I don't think LoRA should be captured in CUDA Graph, especially in the case you might want to switch multiple different loras.

What is the behaviour that you observed with enable_eager=True?

aarnphm avatar Mar 19 '25 05:03 aarnphm

-1 means no lora be applied.

jeejeelee avatar Mar 19 '25 05:03 jeejeelee

I defined a model myself and called bgmv in it to do some LoRA calculations, so indices=-1 resulted in cuda error.

I don't think LoRA should be captured in CUDA Graph, especially in the case you might want to switch multiple different loras.

What is the behaviour that you observed with enable_eager=True?

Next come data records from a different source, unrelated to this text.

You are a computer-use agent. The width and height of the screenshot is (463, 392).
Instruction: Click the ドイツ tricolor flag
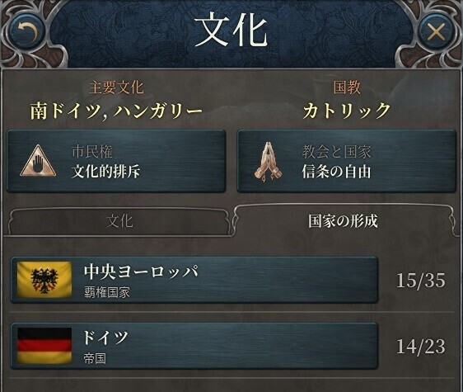(x=44, y=346)
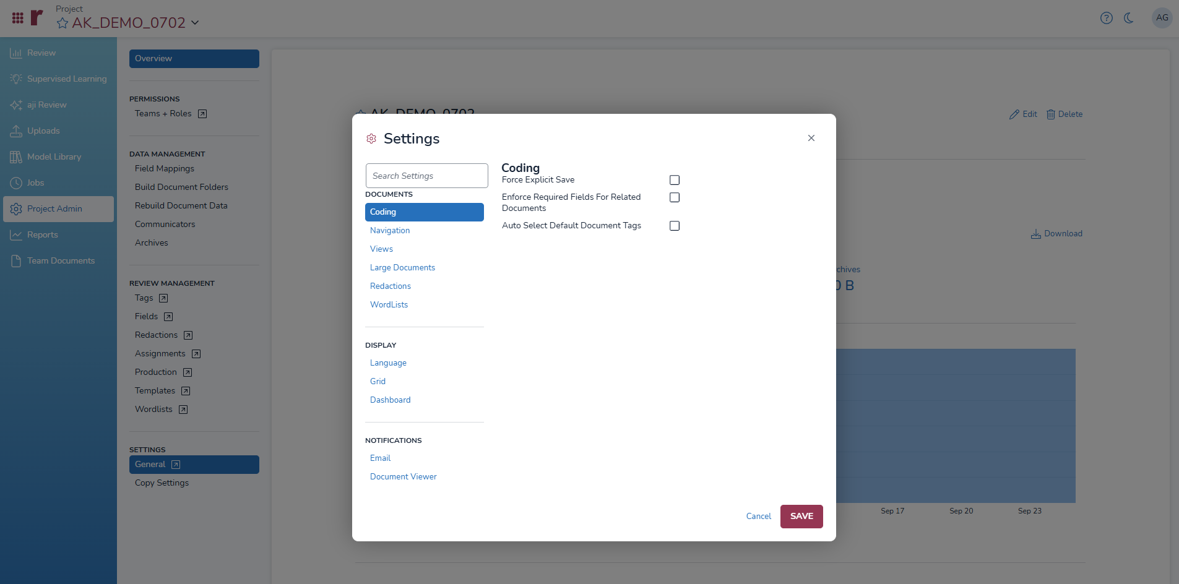Open Model Library from the sidebar

(54, 157)
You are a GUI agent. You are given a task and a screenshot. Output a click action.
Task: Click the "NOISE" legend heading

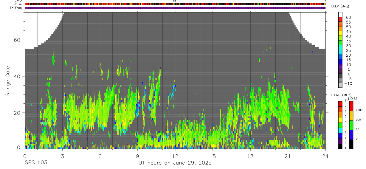click(353, 99)
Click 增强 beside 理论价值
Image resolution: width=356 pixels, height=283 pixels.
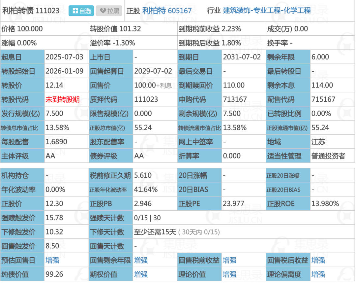click(229, 274)

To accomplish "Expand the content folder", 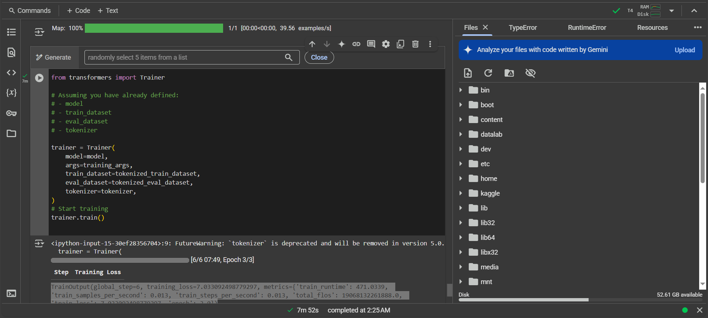I will point(461,120).
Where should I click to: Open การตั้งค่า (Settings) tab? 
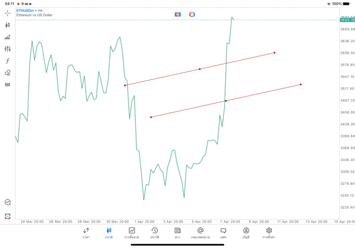pyautogui.click(x=269, y=232)
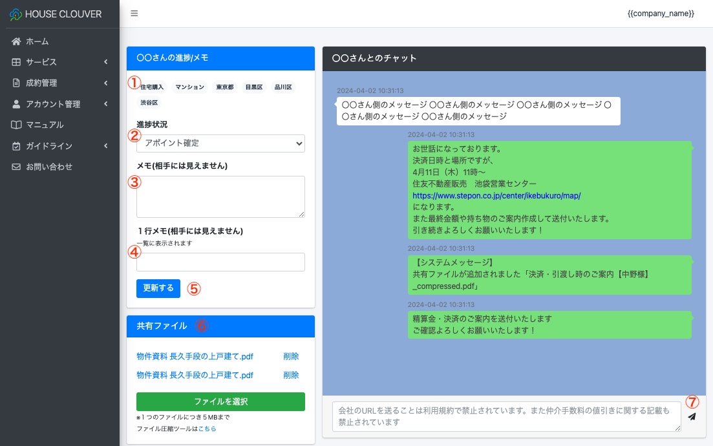Image resolution: width=713 pixels, height=446 pixels.
Task: Click inside the メモ textarea
Action: [x=220, y=196]
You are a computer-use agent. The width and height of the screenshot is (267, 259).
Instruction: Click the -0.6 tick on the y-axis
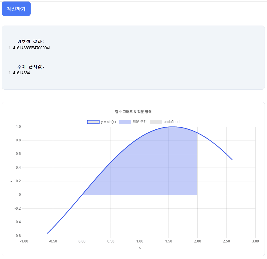coord(17,236)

if I run it with enable_eager=True, the total model will not be captured by capture function, so indices=-1 will not appear.

-1 means no lora be applied.

Seems I should modify my implementation for situtations like indices=-1.

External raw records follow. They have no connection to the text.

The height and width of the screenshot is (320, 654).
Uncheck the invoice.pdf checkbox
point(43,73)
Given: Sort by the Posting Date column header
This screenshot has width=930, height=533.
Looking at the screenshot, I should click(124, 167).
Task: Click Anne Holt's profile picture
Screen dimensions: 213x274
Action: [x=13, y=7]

chenhongyu2048 avatar Mar 19 '25 06:03 chenhongyu2048

the total model will not be captured by well, yes, that's the behaviour of enforce_eager=True...

correct me if i'm wrong, but you shouldn't capture the cuda graph for LoRA?

aarnphm avatar Mar 19 '25 11:03 aarnphm

Yes I don't want lora to be captured indeed. I think my error was caused by my missuse of bgmv kernel.

chenhongyu2048 avatar Mar 19 '25 13:03 chenhongyu2048

It is supported in https://github.com/vllm-project/vllm/pull/14626

Can you try again with 0.8.0?

aarnphm avatar Mar 19 '25 15:03 aarnphm

I'm currently using version 0.7.2
I think I'll try cudagraph for lora of version 0.8 in the future

Also I'd like to ask a question, enabling cudagraph for lora doesn't seem to require too many code changes? This has provided me with a lot of convenience in learning your code😊

chenhongyu2048 avatar Mar 20 '25 06:03 chenhongyu2048

The 0.7.2 version should still be the V0 version of LoRA. For V0, vllm only captures cudagraph during the decode stage, and lora supports cudagraph, which you can confirm through torch.profiler.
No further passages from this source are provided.